Daughter of mine, who I love in the most primal and purest of ways – I don’t have it all figured out. Nobody does and if they tell you they do I’d suggest nodding politely and then steering your time towards people who are less, shall we say, stupid. I have breaking points and limits and motherhood pushes you so far beyond these points you thought you had that it both amazes and terrifies you.
I am a human, like you. I will lose my shit again, I can promise you this. Hopefully the losing my shit moments are peppered sparsely between countless warm and fuzzy encounters, but they will be there, of this I am sure.

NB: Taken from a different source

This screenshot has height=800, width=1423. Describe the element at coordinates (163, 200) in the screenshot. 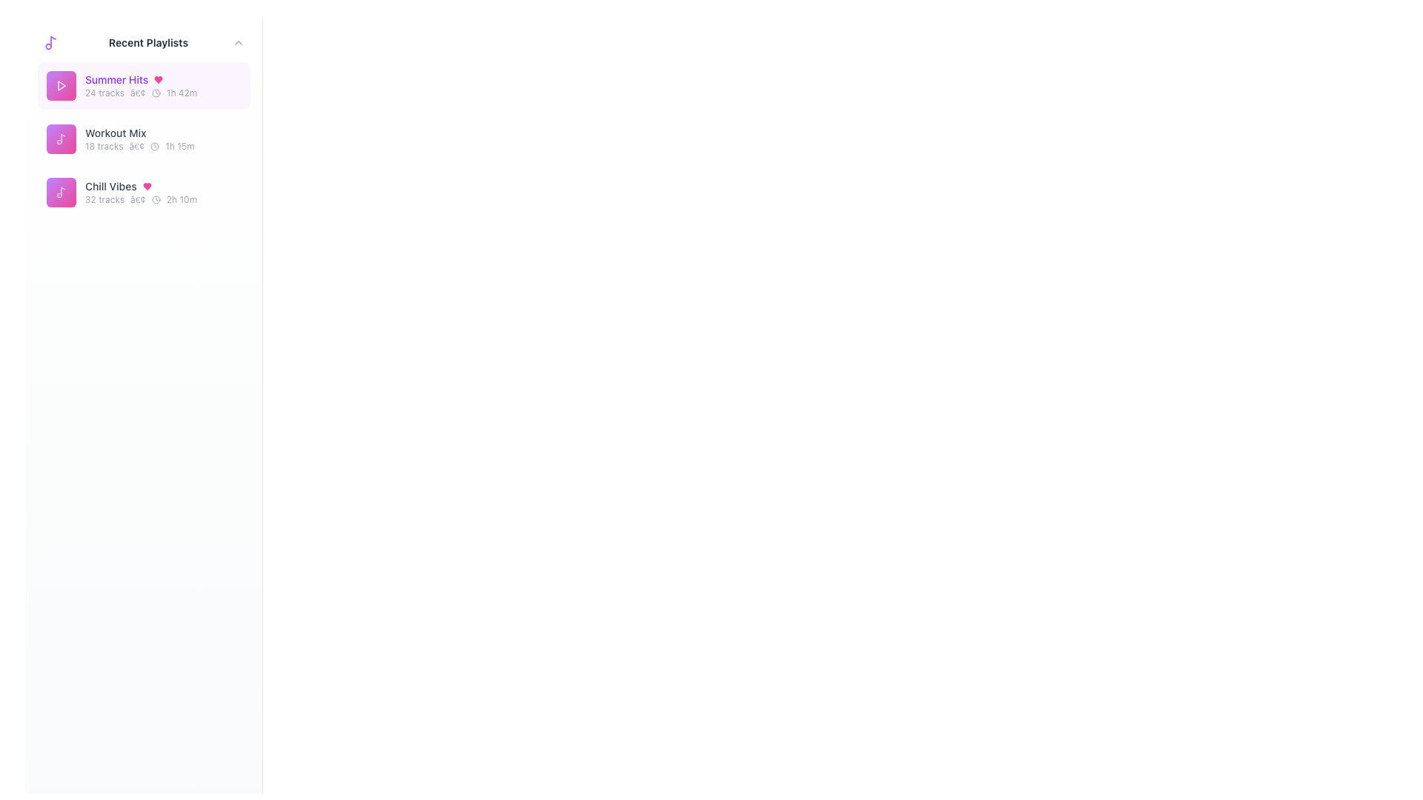

I see `metadata displayed as '32 tracks • 2h 10m' in light gray font, located below the title of the 'Chill Vibes' playlist in the Recent Playlists section` at that location.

After you came out of your room you tearfully apologized to me and I would love to say things were sunny and joyful the rest of the day, but they weren’t. Just one of those days, sweetheart. You know.
I’m a really good mom, and you’re a really good daughter. And when I say “good” I don’t mean obedient and sweet, although you are those things too. I mean we are both inherently good people.
Even when we tantrum as a 2.5-year-old.
Or as a 30-year-old.
We are good and I am proud of us, daughter.